Mutation of PRSS23 promotes HCC development via activation of AKT/PI3K/mTOR signaling

 

Human hepatocarcinogenesis represents a step-wise process, in which premalignant Dysplastic Nodules precede the development of hepatocellular carcinoma (HCC). During this process, hepatocellular tumors showing a nodule-in-nodule appearance may develop, suggesting the evolution of a faster growing neoplasm from its precursor lesion. In this study we aimed at the identification of clonally expanded driver mutations in a well-differentiated HCC evolving from a Dysplastic Nodule (DN).

Exome sequencing was performed from surrounding non-neoplastic cirrhotic liver, DN, and HCC. The clonally expanded mutations were identified using the ANNOVAR software tool. Candidate genes were validated by Sanger sequencing. Each three shRNAs were designed against each candidate gene and an in vivo shRNA screen was performed in p53 heterozygous mice. In brief, transposon vectors allowing for the combined expression of c-myc-MyrAKT1 and the shRNA library were hydrodynamically injected into the tail vein of mice. ShRNAs accelerating the tumor development were identified by next generation sequencing. Single gene validation was performed using either the mutant or the wildtype allele together with a c-myc transposon vector in p53 heterozygous mice. Stable cell lines expressing either a wildtype or a mutated candidate gene were generated and expression profiling was performed to exploit the mutation-mediated effects in more detail. Biochemical and functional assays were used for further characterization.

In total, 17 clonally expanded mutations were identified by sequencing.
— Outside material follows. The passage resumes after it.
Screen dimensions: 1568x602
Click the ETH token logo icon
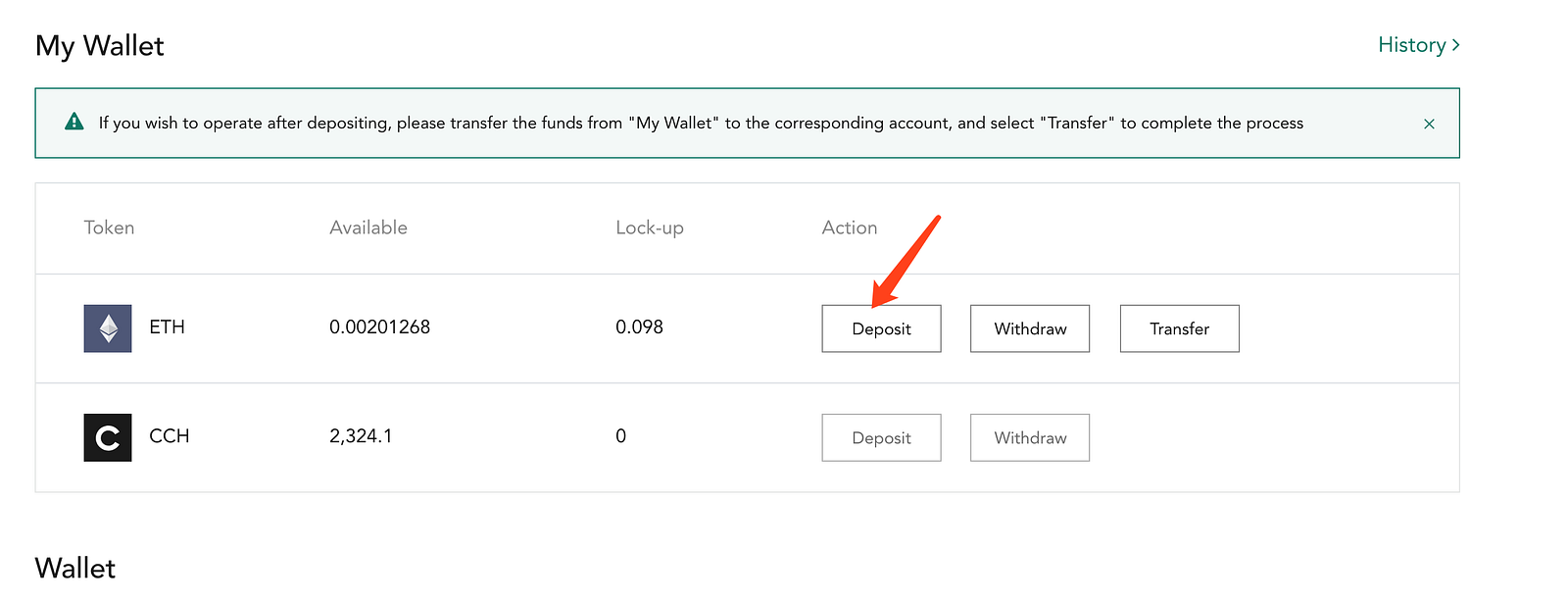click(108, 328)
A mutation of the PRSS23 gene was validated to promote hepatocarcinogenesis in the in vivo RNAi screen and subsequently confirmed by combined hydrodynamic tail vein injection of PRSS23mut and c-myc-GFP into p53 heterozygous mice. In line, murine HCC cells (CaMCaA) expressing PRSS23mut showed significantly higher proliferation compared to PRSS23wt cells. Interestingly, we noted that PRSS23mut expressing murine HCC cells used more nutrients compared to Prss23wt cells as indicated by a color change of the culture medium, leading us to hypothesize that PRSS23 may affect cell metabolism. Expression profiles of PRSS23mut, PRSS23wt, and parental cells revealed that PRSS23 is involved in the regulation of the PI3K/mTOR and AMPK pathways, which was experimentally confirmed by increased phosphorylation of AKT both in PRSS23mut cells in vitro and PRSS23mut HCC in vivo.
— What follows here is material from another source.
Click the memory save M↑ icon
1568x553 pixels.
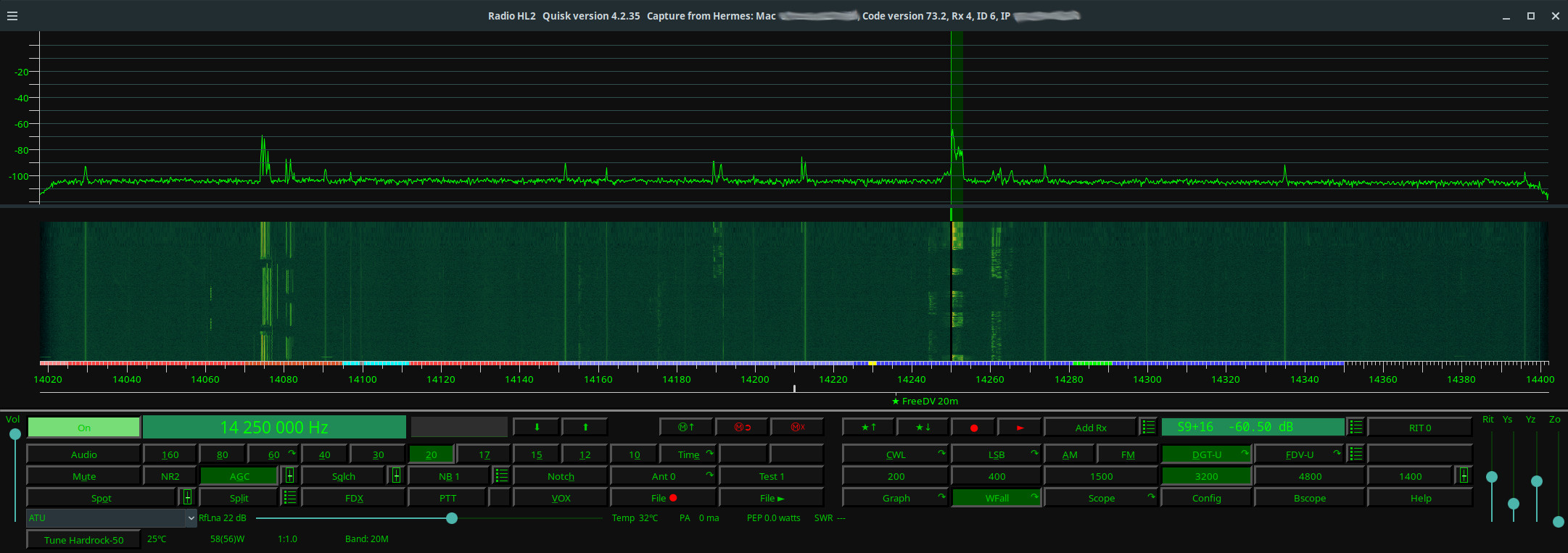pyautogui.click(x=686, y=427)
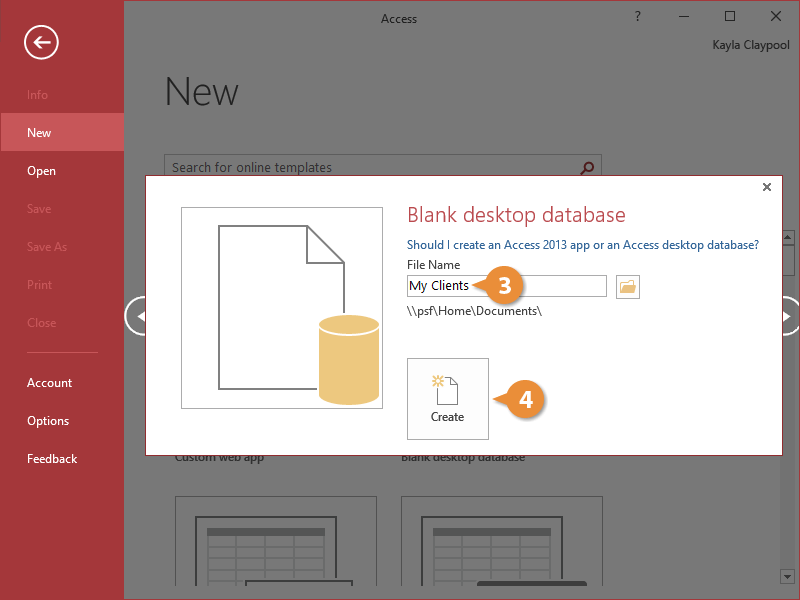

Integration of exome sequencing and in vivo RNAi screening allows for the identification of new clonally expanded driver mutations in human HCC. The identified PRSS23 mutations provides a growth advantage to hepatocytes in context of activated myc- and AKT1-signalling and promotes HCC development in c-myc-overexpressing, p53 heterozygous mice. PRSS23mut allows for a more efficient use of nutrients as showed by activation of the AKT/PI3K/mTOR signaling pathway.